Memory foam, like a smart phone, is one of those products you don’t know you need until you have it. You wonder how you ever got along without it. This amazing material was developed by NASA, and like Velcro, it is proving to be a world-changing product. If you’ve ever had the chance to relax on a memory foam mattress, you know the sweet, sweet bliss of the sinking feeling as the foam slowly molds to the shape of your body.
Naturally, it was only a matter of time before memory foam found its way out of bed and into your shoes. While most insoles take a little time to “break in,” memory foam conforms to the curvature of your foot right from the start, and recent breakthroughs in the makeup of the product allow it to hold its shape even after your foot is out of the shoe.
For those who use their shoes for casual walking, memory foam shoes are a delightfully refreshing switch. The cushion of memory foam is virtually unparalleled, making them extremely comfy for people suffering from foot ailments like bone spurs.
That said, those intending to do serious running, shoes made largely from memory foam tend to lack an efficient rebound because there is too much give in the insole. This can reduce the efficiency of your stride, ultimately resulting in more work for you with every step (think of running across loose sand at the beach.) This many not be highly noticeable when you’re out for a casual run, but when you’re putting in serious miles, you will definitely notice that shoes made entirely from memory foam do not have the same potency as a regular running shoe.
Fortunately, there is a way to get the best of both worlds! Superfeet is beginning to explore the potential uses of memory foam in insoles. Superfeet, famous for its custom insoles that go through a heated molding process to confirm to the precise shape of one’s foot, has coupled that with memory form. This new technology doesn’t require heating the insole. This three-layer DMP Insole features three separate layers of memory foam, each layer serving a unique purpose. The bottom layer is designed to provide stability and support, while the top two layers offer molded cushioning to the foot.
Other companies have integrated memory foam into their technology in pieces and parts. Asics, for example, created the Gel Oracle with a memory foam heel cup. This allows for added cushioning and a more customized fit. By incorporating the memory foam into an actual running shoe, Asics has managed to offer a shoe that maintains efficiency while adding to comfort and footbed customization.
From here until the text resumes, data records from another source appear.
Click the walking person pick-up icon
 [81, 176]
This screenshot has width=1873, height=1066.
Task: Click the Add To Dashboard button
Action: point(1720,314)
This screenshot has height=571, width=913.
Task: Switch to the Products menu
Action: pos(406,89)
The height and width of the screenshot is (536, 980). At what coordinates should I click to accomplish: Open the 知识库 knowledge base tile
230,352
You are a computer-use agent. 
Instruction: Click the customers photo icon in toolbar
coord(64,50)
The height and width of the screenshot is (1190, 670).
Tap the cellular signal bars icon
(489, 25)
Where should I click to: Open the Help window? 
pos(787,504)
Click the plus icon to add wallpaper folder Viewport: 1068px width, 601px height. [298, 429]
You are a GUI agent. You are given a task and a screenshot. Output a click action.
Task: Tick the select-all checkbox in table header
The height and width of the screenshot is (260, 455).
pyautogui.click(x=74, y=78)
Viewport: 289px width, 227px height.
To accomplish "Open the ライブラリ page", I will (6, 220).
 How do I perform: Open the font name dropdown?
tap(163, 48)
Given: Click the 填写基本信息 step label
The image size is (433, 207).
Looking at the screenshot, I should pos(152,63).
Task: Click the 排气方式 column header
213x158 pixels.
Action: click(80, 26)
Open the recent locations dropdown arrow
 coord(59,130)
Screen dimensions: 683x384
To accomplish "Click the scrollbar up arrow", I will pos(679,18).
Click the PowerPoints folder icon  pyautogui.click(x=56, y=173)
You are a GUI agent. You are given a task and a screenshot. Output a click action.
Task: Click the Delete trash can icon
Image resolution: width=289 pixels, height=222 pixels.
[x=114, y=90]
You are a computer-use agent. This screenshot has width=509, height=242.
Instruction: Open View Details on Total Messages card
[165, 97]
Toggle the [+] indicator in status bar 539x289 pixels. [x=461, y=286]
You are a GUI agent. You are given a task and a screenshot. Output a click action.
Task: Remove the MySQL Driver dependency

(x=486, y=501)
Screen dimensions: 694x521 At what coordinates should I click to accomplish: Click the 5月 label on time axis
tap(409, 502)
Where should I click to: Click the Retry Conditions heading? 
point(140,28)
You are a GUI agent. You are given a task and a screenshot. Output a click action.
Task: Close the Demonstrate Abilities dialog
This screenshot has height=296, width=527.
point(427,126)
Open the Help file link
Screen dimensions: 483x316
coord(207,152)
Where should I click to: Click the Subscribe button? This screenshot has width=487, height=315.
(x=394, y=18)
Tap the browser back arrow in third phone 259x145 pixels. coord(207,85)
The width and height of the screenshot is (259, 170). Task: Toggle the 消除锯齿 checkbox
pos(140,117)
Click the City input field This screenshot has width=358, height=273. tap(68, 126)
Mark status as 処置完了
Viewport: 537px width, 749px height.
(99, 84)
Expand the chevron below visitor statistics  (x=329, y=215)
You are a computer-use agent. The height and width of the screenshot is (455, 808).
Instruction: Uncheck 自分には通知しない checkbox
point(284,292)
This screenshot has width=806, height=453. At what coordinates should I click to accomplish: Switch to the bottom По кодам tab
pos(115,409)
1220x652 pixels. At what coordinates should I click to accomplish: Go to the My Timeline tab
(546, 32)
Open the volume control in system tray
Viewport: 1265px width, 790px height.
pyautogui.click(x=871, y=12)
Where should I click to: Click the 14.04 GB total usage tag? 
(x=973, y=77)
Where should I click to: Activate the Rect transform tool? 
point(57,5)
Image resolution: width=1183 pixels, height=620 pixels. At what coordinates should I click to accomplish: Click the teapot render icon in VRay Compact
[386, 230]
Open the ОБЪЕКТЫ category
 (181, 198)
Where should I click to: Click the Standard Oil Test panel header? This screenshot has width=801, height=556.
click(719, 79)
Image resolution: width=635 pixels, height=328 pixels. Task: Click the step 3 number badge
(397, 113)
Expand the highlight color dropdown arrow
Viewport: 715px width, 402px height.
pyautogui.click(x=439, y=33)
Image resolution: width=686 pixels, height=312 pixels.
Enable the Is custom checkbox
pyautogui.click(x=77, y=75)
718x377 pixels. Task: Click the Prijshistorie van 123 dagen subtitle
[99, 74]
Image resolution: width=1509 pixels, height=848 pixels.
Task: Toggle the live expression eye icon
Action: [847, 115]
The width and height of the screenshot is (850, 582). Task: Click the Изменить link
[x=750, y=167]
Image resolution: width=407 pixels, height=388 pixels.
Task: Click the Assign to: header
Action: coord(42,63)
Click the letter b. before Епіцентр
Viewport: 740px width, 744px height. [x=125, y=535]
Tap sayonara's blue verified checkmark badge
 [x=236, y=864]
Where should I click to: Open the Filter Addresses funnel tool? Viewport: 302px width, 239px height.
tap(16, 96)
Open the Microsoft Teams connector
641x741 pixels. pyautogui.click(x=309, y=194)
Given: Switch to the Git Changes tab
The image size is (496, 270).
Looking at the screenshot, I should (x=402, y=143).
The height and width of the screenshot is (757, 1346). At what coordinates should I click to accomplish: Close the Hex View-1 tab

Though memory foam shoes may not be for everyone, they certainly have their fans. People who aren’t looking for serious running shoes, but rather a shoe that is focused on comfort and cushioning, a memory foam shoe may be an ideal solution. However, for those of you who are looking for something to do some serious training, Dardano’s recommends going with a standard running shoe that will still offer cushioning but not at the cost of efficiency.